Wow, there were many callers on the volunteer Help Line yesterday morning.
I felt sorry to miss some of you–I found I couldn’t track people who may have written me to say they would call even if I emailed back saying “great!”
I remember the first time I volunteered for the Help Line (it was called the Work Hotline back then).
I scheduled two hours that I knew I would be available, letting people know that I’d be free within that window one morning.
I was loading the washing machine with dirty clothes, in the middle of cleaning dishes from the night before, and waiting for water to boil for morning tea….when my skype rang.
Who could that be?
Oh! Someone is calling to do The Work!
I sat down on my couch, everything half done in my kitchen, and facilitated someone through the process, a little nervous, a little surprised, very honored.
I was amazed at the sweetness, the honesty, the sincerity.
I hung up with the sense of being so touched that a stranger would dial-in and expose their innermost worries, doubts and anger towards someone important in their life.
I got up and proceeded to carry on with my tasks, pushed down the lever on the electric kettle to re-boil the water for tea, when here came another incoming skype call.
Another dear inquirer, full of angst and concern, sharing their embarrassing thoughts.
Moved deeply again, my heart felt really big and full.
Then I got up to re-boil water for tea a third time….and now I really wanted tea and breakfast.
But you guessed it. Someone else called.
I facilitated one person after the other for the whole two hours. After it was over, more people still called even though my scheduled hours were complete. I worked past my planned time for awhile….and then turned off my computer.
Ever since I’ve been much more clear that the space scheduled for the Help Line when I volunteer my time is just one after the other, working with the next and then the next, and sometimes 5 or 8 people calling at once, and lots of messages to say for me to call back as soon as I can.
Today, I felt a little stressed when someone wrote that they felt disappointed at not being able to reach me.
If you’ve ever had this kind of feeling….
….you maybe worry that you’re disappointing someone, not doing a good enough or satisfying enough job for them….
….then this is a really, really good thought to question.
I need to help that person (and not disappoint them).
Is that true?
Yes! I really want only to be of service. I hate the thought that I’d frustrate someone even MORE than they already are, if they can’t reach me!
Is that absolutely true, that I need to help them–that it has to be me they reach? Is it really true that they’ll be MORE frustrated? Can I be sure of that?

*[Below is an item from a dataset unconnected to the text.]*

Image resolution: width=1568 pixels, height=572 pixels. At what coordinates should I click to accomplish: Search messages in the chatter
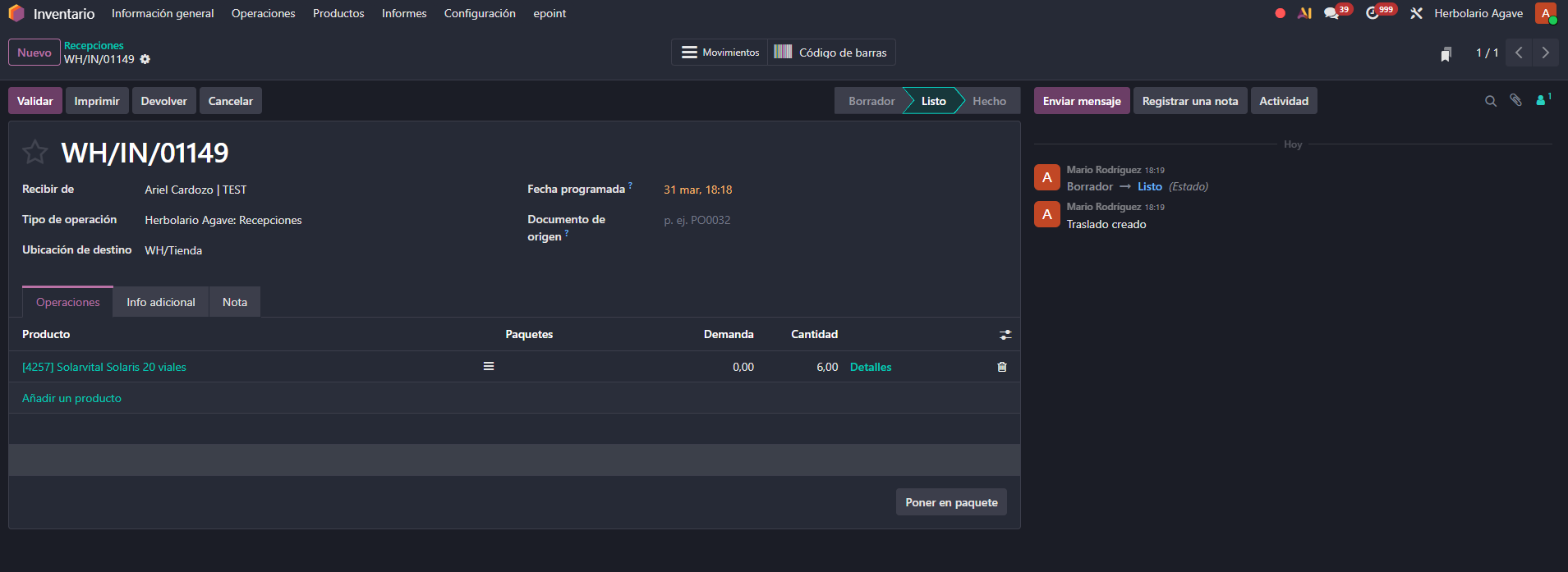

How do you react when you think you shouldn’t disappoint, and you do? How do you react when you have a picture in your mind of what it would look like to serve, and it’s impossible to achieve that with everyone?
Tired. Anxious. Bending over backwards. Trying too hard.
Who would you be without the belief that you need to answer every call, please other people, help other people, be of service in a certain way?
Ha ha! Very relieved.
“I never have the sense that anything I haven’t done is undone. I see the things that don’t get done as things that need a different timing; I and the world are better off without them, for now. I have hundreds of emails waiting for me on my computer, some of them from people who are desperately asking for my response, but I never feel frustrated that I don’t have time to answer them. I do the best I can, and I’m clear that people don’t need me; since we all come from the same wisdom, they can give themselves what they need if I’m not available. What really matters is always available to everyone. Nothing comes ahead of its time, and nothing has ever happened that didn’t need to happen.” ~ Byron Katie in Question Your Thinking, Change The World
I turn the thought around: I don’t need to help that person (and it’s OK if I disappoint them), I need to help myself and not disappoint myself, they need to help me and not disappoint me (they do, even the ones who I don’t make contact with).